El blanqueamiento del papel con cloro en la industria, la fabricación de algunos plaguicidas o herbicidas, que van a parar a la comida; las plantas de incineración o los vertederos, además de los aceites industriales de deshecho, también constituyen una fuente desmesurada de dioxinas por PCB y PCDF, que en determinadas ocasiones, por no decir la mayoría, terminan en la tierra, siendo una de las principales fuentes de la contaminación de los suelos.
Cada uno de los 17 compuestos tóxicos presenta un nivel diferente de toxicidad, de manera que para evaluar la toxicidad total de una mezcla de diferentes congéneres, se ha introducido el concepto de factores de equivalencia tóxica (TEFs).

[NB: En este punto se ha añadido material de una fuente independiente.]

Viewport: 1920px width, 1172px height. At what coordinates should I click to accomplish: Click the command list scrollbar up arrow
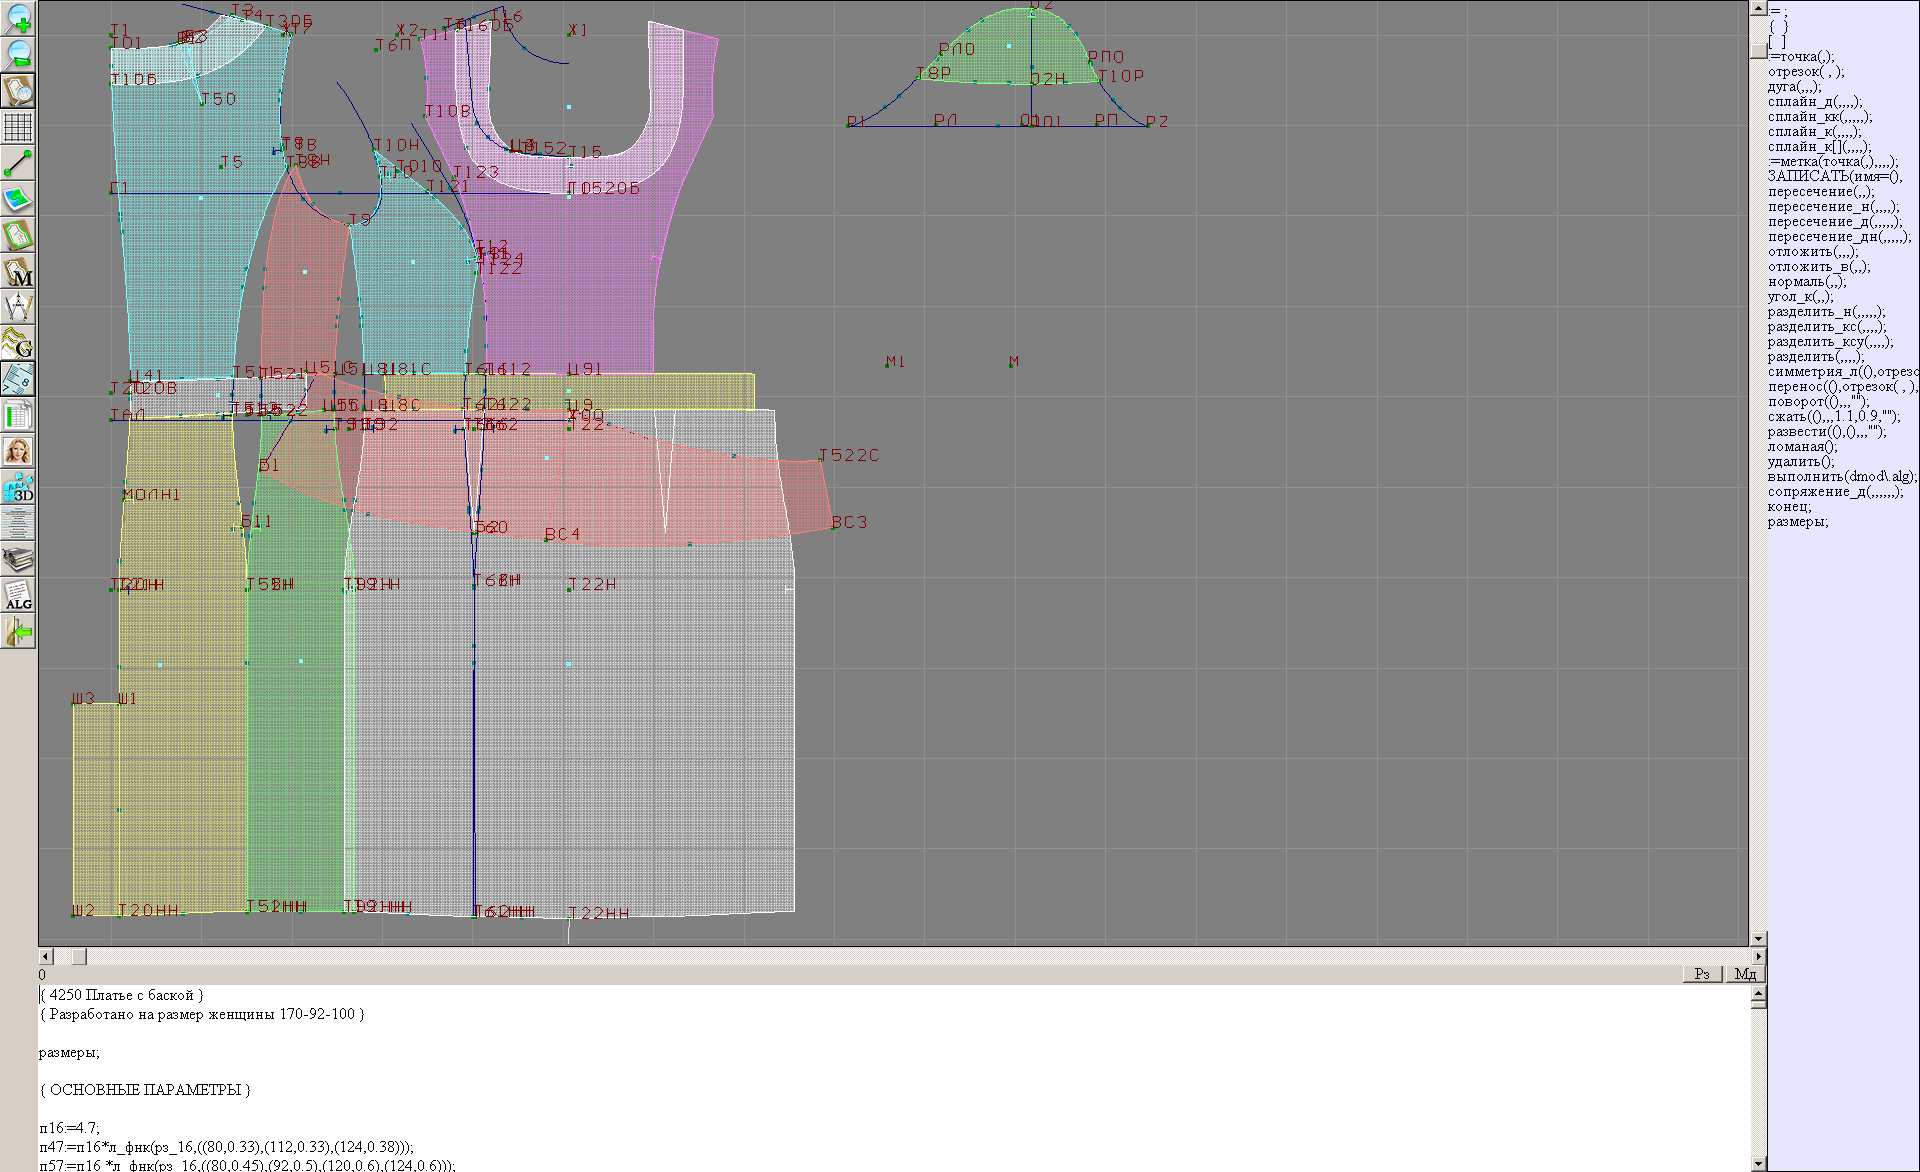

Lo más preocupante es que pueden llegar de miles de maneras a nuestra cadena alimentaria o a la de los animales o productos que consumimos. Se han encontrado en la leche o los productos lácteos, por algunas arcillas que se incluían en los piensos para estos animales; o en la carne de cerdo y en sus subproductos.
Tampoco se libran las aves de corral y los huevos, de nuevo contaminados por unos piensos peligrosos; ni los pescados y mariscos de algunas zonas del mundo.
Las diferentes consecuencias para la salud humana desde luego no pasan desapercibidas: cánceres, alteraciones de la función hepática, alteraciones inmunitarias, del desarrollo, del sistema reproductor o del sistema nervioso, entre lo que se ha podido evaluar hasta ahora.
Los gobiernos y empresas deberían de poner freno a estos compuestos que se denominan “Contaminantes Orgánicos Persistentes”, el Convenio de Estocolmo ha puesto las bases, pero los actores deben comprometerse con la causa.
La OMS da una serie de indicaciones generales para protegerse ante el consumo de comida, como la eliminación de la grasa de la carne y el consumo de productos lácteos con bajo contenido graso, aunque quizás lo más importante sería que consumiésemos alimentos ecológicos.